Data provided>
━━━━━━━━━━━━━━━━━━━━━━━━━━━━━━

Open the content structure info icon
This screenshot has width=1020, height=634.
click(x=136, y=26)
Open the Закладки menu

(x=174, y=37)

━━━━━━━━━━━━━━━━━━━━━━━━━━━━━━

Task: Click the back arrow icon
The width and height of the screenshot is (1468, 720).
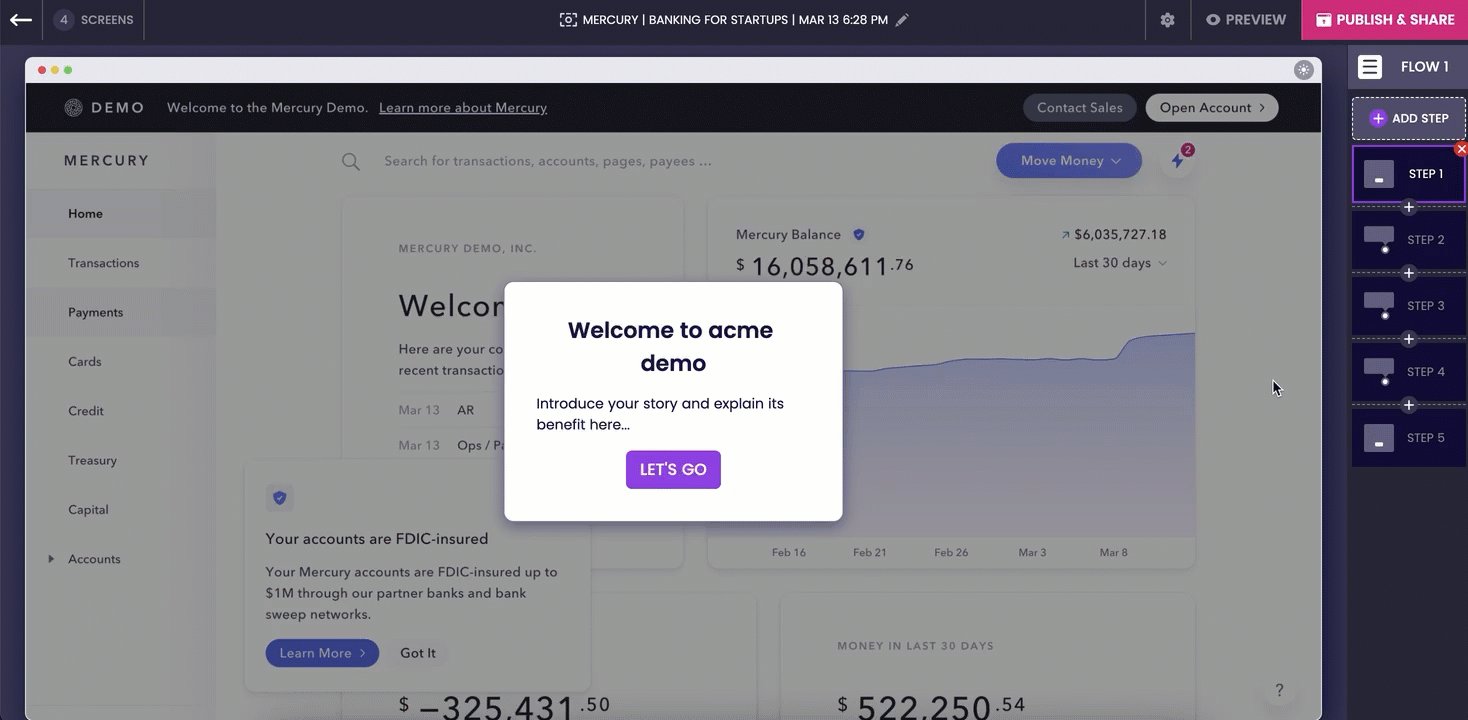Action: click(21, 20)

━━━━━━━━━━━━━━━━━━━━━━━━━━━━━━

Activity>
Whenever a line of the data includes "icon", copy that line.

Response box>
Open the content structure info icon
Task: Click the back arrow icon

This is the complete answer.